§ Problem requirements
Copy every one of the entries below word for word, leaving nothing out and changing nothing.

§ Supplied material

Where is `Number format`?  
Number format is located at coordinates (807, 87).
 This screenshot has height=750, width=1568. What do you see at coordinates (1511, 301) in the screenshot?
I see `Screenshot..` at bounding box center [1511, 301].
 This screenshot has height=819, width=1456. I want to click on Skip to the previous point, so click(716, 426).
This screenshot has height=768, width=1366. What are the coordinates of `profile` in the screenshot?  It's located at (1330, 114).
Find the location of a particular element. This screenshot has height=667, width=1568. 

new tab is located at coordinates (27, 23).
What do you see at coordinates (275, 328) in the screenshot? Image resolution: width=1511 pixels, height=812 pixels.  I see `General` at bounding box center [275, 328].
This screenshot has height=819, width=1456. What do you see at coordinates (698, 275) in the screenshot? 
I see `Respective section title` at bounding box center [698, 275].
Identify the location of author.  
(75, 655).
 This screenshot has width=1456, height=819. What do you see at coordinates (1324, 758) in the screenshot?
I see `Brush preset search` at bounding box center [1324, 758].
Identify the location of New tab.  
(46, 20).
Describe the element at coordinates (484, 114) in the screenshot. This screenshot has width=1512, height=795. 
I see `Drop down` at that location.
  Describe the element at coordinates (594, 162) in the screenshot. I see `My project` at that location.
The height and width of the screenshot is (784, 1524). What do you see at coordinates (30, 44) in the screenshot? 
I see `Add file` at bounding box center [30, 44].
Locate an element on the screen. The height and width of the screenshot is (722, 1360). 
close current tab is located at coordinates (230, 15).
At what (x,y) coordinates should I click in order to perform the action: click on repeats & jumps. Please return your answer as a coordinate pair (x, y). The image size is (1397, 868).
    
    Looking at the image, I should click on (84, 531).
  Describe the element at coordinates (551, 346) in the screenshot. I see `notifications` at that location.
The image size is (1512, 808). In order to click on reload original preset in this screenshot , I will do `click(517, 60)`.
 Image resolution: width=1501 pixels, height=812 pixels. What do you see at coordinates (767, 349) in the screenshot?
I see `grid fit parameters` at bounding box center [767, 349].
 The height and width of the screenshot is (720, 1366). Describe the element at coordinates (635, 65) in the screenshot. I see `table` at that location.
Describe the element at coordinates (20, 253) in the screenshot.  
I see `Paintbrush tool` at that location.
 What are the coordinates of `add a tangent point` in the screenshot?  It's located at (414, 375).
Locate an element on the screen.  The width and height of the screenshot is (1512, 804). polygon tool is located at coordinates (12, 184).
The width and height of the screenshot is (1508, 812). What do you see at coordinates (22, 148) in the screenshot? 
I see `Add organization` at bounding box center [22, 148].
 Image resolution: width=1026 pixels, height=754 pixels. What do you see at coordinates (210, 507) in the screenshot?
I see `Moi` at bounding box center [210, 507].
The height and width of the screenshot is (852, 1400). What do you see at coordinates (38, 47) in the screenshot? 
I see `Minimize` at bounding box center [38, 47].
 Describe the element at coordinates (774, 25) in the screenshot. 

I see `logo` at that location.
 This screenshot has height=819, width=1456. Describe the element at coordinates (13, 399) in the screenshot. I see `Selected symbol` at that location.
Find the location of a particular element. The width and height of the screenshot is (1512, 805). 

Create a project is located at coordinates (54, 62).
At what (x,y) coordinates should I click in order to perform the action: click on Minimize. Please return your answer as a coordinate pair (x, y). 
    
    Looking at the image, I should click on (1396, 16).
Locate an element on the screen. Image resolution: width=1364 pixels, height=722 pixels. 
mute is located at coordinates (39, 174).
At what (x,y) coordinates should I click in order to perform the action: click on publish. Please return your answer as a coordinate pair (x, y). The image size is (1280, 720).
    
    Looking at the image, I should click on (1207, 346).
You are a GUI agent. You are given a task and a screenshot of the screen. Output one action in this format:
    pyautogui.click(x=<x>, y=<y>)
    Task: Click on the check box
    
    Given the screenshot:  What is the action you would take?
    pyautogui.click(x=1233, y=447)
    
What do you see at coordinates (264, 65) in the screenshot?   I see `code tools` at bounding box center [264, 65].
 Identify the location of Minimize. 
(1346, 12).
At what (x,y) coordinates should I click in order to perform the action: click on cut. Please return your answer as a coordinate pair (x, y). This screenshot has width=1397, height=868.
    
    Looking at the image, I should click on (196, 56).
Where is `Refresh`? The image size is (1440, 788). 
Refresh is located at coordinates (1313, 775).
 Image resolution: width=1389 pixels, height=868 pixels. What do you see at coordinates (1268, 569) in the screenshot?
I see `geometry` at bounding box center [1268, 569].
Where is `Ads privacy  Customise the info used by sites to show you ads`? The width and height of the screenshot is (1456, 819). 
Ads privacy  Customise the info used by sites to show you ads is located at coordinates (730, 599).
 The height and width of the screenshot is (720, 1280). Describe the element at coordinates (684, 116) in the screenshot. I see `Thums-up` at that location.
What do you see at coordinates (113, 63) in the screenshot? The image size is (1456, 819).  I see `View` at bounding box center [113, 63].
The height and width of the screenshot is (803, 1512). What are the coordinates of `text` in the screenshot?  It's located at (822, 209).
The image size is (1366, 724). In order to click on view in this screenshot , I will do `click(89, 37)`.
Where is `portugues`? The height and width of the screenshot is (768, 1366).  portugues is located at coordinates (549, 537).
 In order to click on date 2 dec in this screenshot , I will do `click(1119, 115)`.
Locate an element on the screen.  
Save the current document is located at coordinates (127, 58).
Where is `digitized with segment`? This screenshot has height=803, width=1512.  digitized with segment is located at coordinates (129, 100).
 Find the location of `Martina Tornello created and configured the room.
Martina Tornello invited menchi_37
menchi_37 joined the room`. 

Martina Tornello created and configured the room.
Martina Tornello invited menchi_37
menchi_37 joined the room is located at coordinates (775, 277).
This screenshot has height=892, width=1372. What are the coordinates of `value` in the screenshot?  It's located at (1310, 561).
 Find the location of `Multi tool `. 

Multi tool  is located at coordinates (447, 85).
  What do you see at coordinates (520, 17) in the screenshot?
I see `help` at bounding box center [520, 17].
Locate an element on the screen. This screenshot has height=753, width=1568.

§ Worked solution
Where is `Number format`?  
Number format is located at coordinates (807, 87).
 This screenshot has height=750, width=1568. What do you see at coordinates (1511, 301) in the screenshot?
I see `Screenshot..` at bounding box center [1511, 301].
 This screenshot has height=819, width=1456. I want to click on Skip to the previous point, so click(716, 426).
This screenshot has height=768, width=1366. What are the coordinates of `profile` in the screenshot?  It's located at (1330, 114).
Find the location of a particular element. This screenshot has height=667, width=1568. 

new tab is located at coordinates (27, 23).
What do you see at coordinates (275, 328) in the screenshot? Image resolution: width=1511 pixels, height=812 pixels.  I see `General` at bounding box center [275, 328].
This screenshot has height=819, width=1456. What do you see at coordinates (698, 275) in the screenshot? 
I see `Respective section title` at bounding box center [698, 275].
Identify the location of author.  
(75, 655).
 This screenshot has width=1456, height=819. What do you see at coordinates (1324, 758) in the screenshot?
I see `Brush preset search` at bounding box center [1324, 758].
Identify the location of New tab.  
(46, 20).
Describe the element at coordinates (484, 114) in the screenshot. This screenshot has width=1512, height=795. 
I see `Drop down` at that location.
  Describe the element at coordinates (594, 162) in the screenshot. I see `My project` at that location.
The height and width of the screenshot is (784, 1524). What do you see at coordinates (30, 44) in the screenshot? 
I see `Add file` at bounding box center [30, 44].
Locate an element on the screen. The height and width of the screenshot is (722, 1360). 
close current tab is located at coordinates (230, 15).
At what (x,y) coordinates should I click in order to perform the action: click on repeats & jumps. Please return your answer as a coordinate pair (x, y). The image size is (1397, 868).
    
    Looking at the image, I should click on (84, 531).
  Describe the element at coordinates (551, 346) in the screenshot. I see `notifications` at that location.
The image size is (1512, 808). In order to click on reload original preset in this screenshot , I will do `click(517, 60)`.
 Image resolution: width=1501 pixels, height=812 pixels. What do you see at coordinates (767, 349) in the screenshot?
I see `grid fit parameters` at bounding box center [767, 349].
 The height and width of the screenshot is (720, 1366). Describe the element at coordinates (635, 65) in the screenshot. I see `table` at that location.
Describe the element at coordinates (20, 253) in the screenshot.  
I see `Paintbrush tool` at that location.
 What are the coordinates of `add a tangent point` in the screenshot?  It's located at (414, 375).
Locate an element on the screen.  The width and height of the screenshot is (1512, 804). polygon tool is located at coordinates (12, 184).
The width and height of the screenshot is (1508, 812). What do you see at coordinates (22, 148) in the screenshot? 
I see `Add organization` at bounding box center [22, 148].
 Image resolution: width=1026 pixels, height=754 pixels. What do you see at coordinates (210, 507) in the screenshot?
I see `Moi` at bounding box center [210, 507].
The height and width of the screenshot is (852, 1400). What do you see at coordinates (38, 47) in the screenshot? 
I see `Minimize` at bounding box center [38, 47].
 Describe the element at coordinates (774, 25) in the screenshot. 

I see `logo` at that location.
 This screenshot has height=819, width=1456. Describe the element at coordinates (13, 399) in the screenshot. I see `Selected symbol` at that location.
Find the location of a particular element. The width and height of the screenshot is (1512, 805). 

Create a project is located at coordinates (54, 62).
At what (x,y) coordinates should I click in order to perform the action: click on Minimize. Please return your answer as a coordinate pair (x, y). 
    
    Looking at the image, I should click on (1396, 16).
Locate an element on the screen. Image resolution: width=1364 pixels, height=722 pixels. 
mute is located at coordinates (39, 174).
At what (x,y) coordinates should I click in order to perform the action: click on publish. Please return your answer as a coordinate pair (x, y). The image size is (1280, 720).
    
    Looking at the image, I should click on (1207, 346).
You are a GUI agent. You are given a task and a screenshot of the screen. Output one action in this format:
    pyautogui.click(x=<x>, y=<y>)
    Task: Click on the check box
    
    Given the screenshot:  What is the action you would take?
    pyautogui.click(x=1233, y=447)
    
What do you see at coordinates (264, 65) in the screenshot?   I see `code tools` at bounding box center [264, 65].
 Identify the location of Minimize. 
(1346, 12).
At what (x,y) coordinates should I click in order to perform the action: click on cut. Please return your answer as a coordinate pair (x, y). This screenshot has width=1397, height=868.
    
    Looking at the image, I should click on (196, 56).
Where is `Refresh`? The image size is (1440, 788). 
Refresh is located at coordinates (1313, 775).
 Image resolution: width=1389 pixels, height=868 pixels. What do you see at coordinates (1268, 569) in the screenshot?
I see `geometry` at bounding box center [1268, 569].
Where is `Ads privacy  Customise the info used by sites to show you ads`? The width and height of the screenshot is (1456, 819). 
Ads privacy  Customise the info used by sites to show you ads is located at coordinates (730, 599).
 The height and width of the screenshot is (720, 1280). Describe the element at coordinates (684, 116) in the screenshot. I see `Thums-up` at that location.
What do you see at coordinates (113, 63) in the screenshot? The image size is (1456, 819).  I see `View` at bounding box center [113, 63].
The height and width of the screenshot is (803, 1512). What are the coordinates of `text` in the screenshot?  It's located at (822, 209).
The image size is (1366, 724). In order to click on view in this screenshot , I will do `click(89, 37)`.
Where is `portugues`? The height and width of the screenshot is (768, 1366).  portugues is located at coordinates (549, 537).
 In order to click on date 2 dec in this screenshot , I will do `click(1119, 115)`.
Locate an element on the screen.  
Save the current document is located at coordinates (127, 58).
Where is `digitized with segment`? This screenshot has height=803, width=1512.  digitized with segment is located at coordinates (129, 100).
 Find the location of `Martina Tornello created and configured the room.
Martina Tornello invited menchi_37
menchi_37 joined the room`. 

Martina Tornello created and configured the room.
Martina Tornello invited menchi_37
menchi_37 joined the room is located at coordinates (775, 277).
This screenshot has height=892, width=1372. What are the coordinates of `value` in the screenshot?  It's located at (1310, 561).
 Find the location of `Multi tool `. 

Multi tool  is located at coordinates (447, 85).
  What do you see at coordinates (520, 17) in the screenshot?
I see `help` at bounding box center [520, 17].
Locate an element on the screen. This screenshot has height=753, width=1568.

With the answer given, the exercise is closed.